== Records for processing ==

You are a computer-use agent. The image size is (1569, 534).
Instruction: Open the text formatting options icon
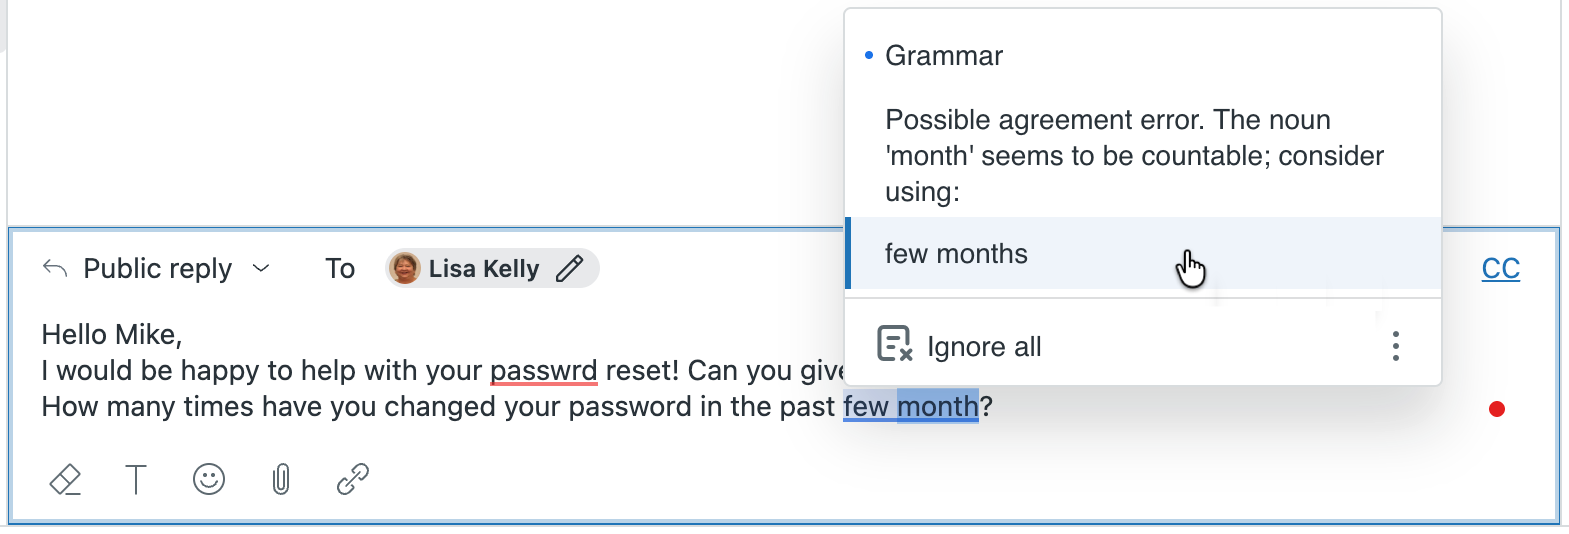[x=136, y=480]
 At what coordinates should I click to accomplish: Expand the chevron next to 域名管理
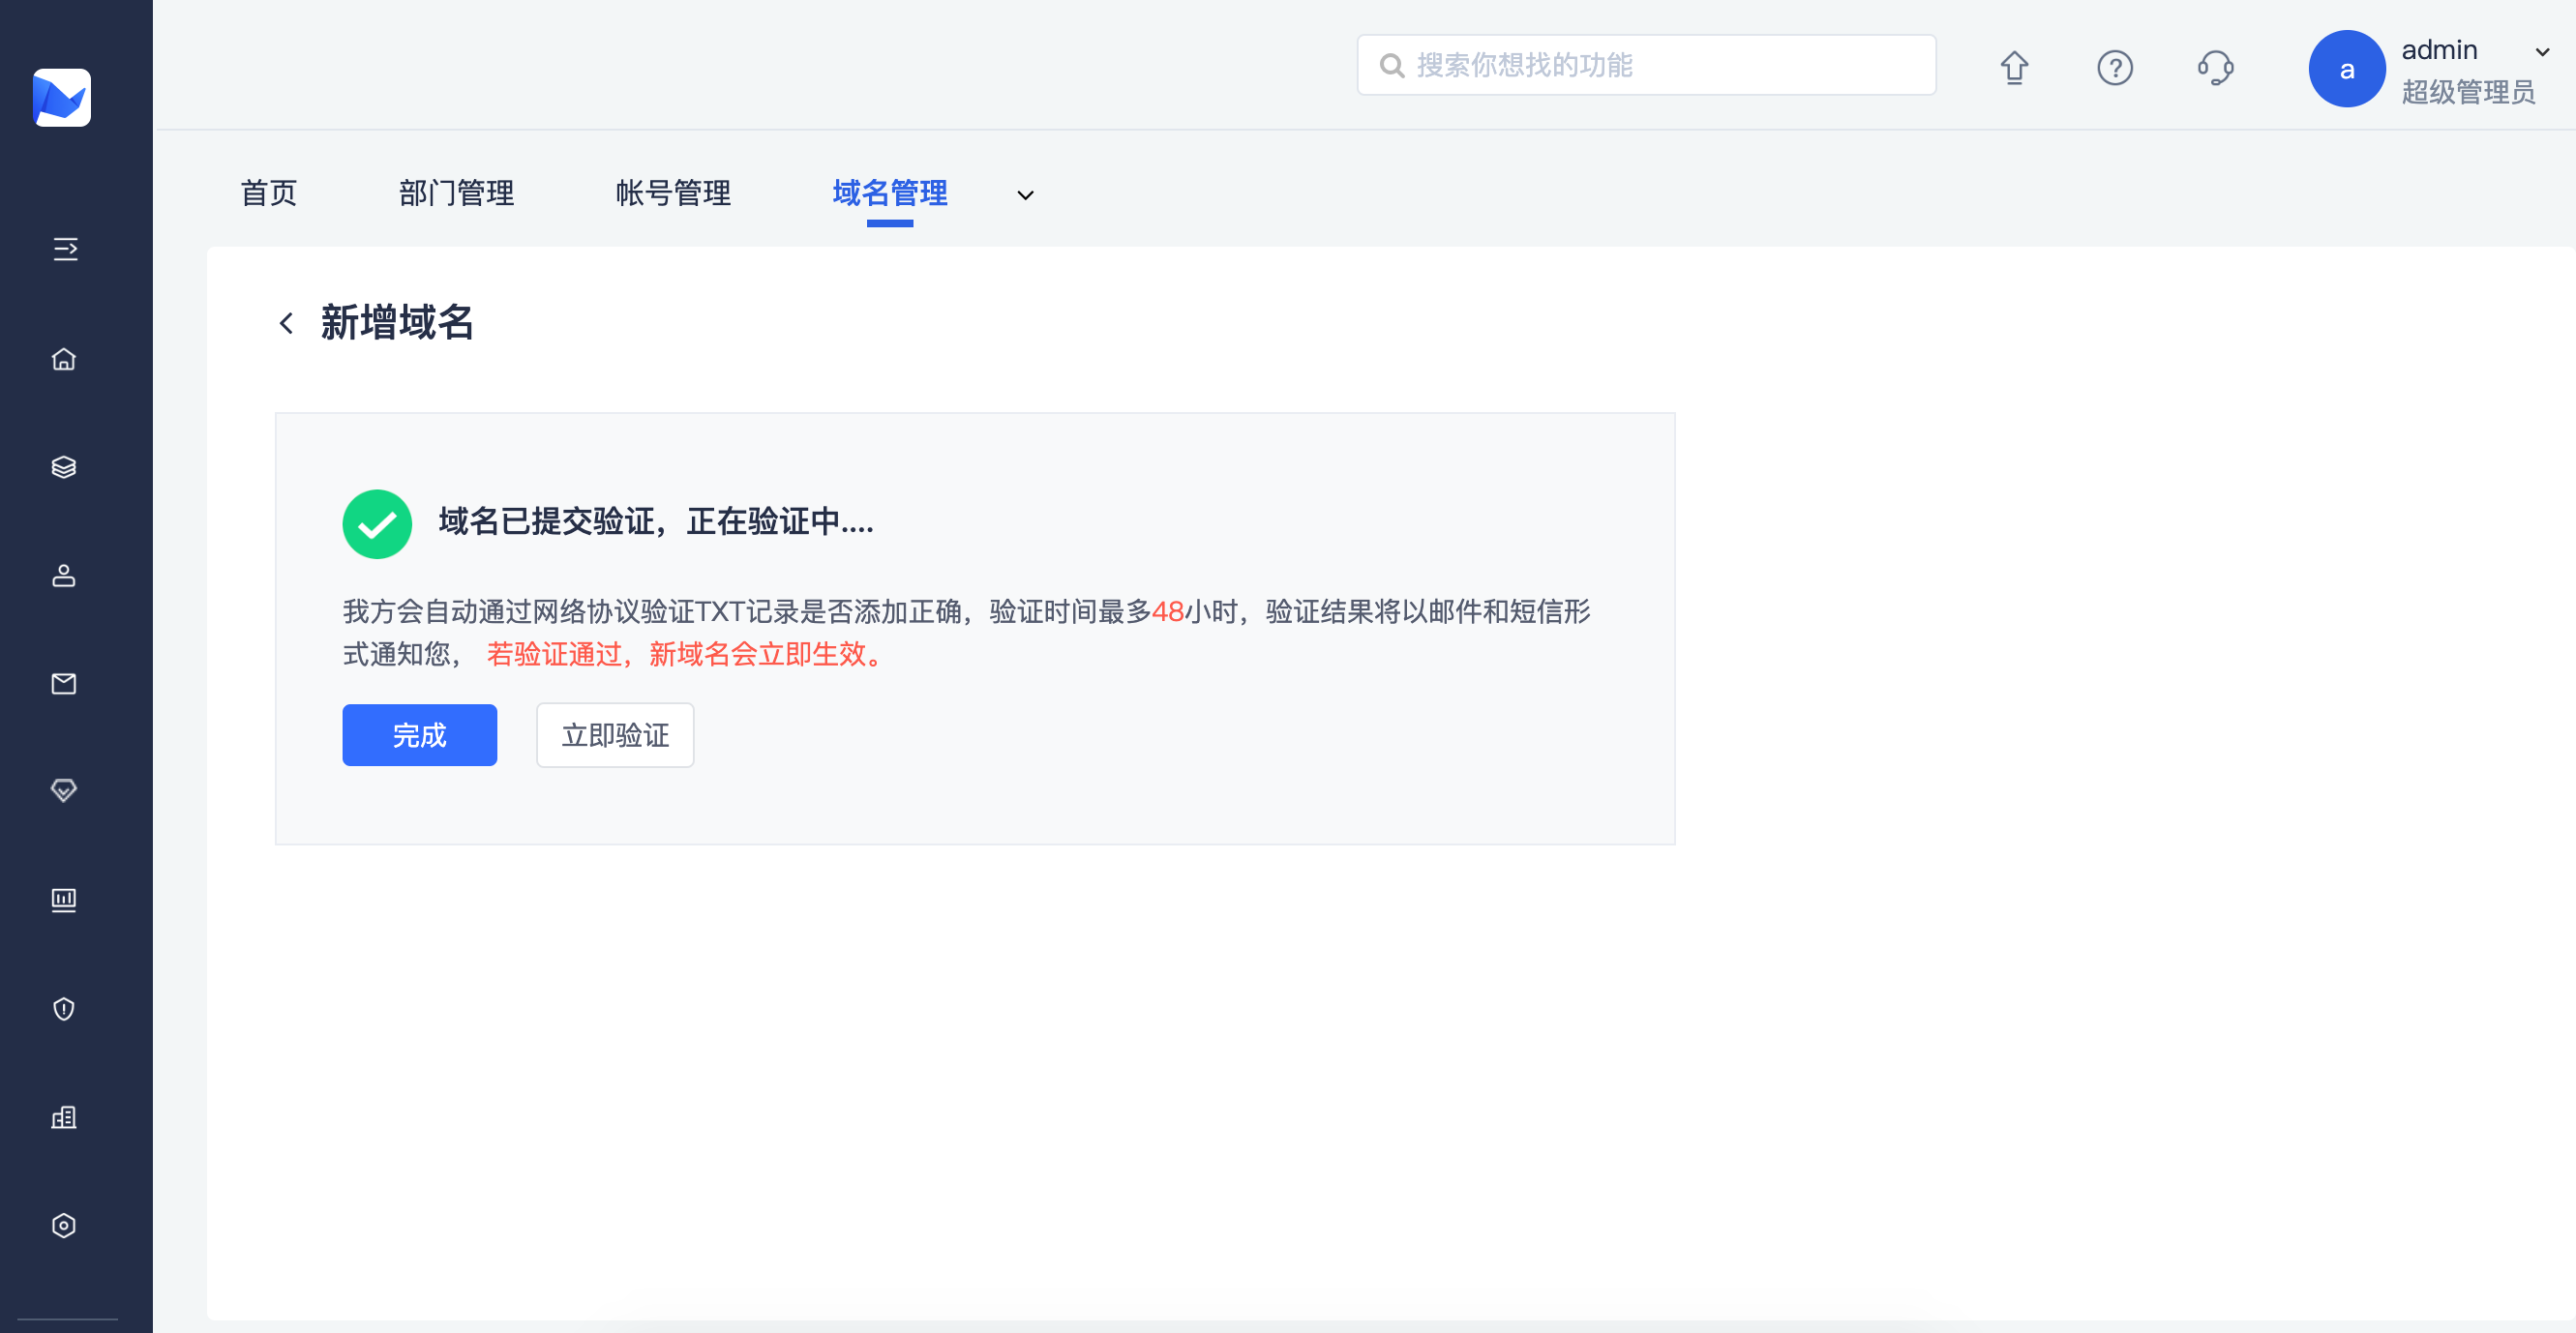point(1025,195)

===

Problem to work on
Swap "icon" for "button" throughout the material above, keeping everything else the same and leaving out the pictures.

Final result
You are a computer-use agent. The image size is (1569, 534).
Instruction: Open the text formatting options button
[x=136, y=480]
 At what coordinates should I click to accomplish: Expand the chevron next to 域名管理
point(1025,195)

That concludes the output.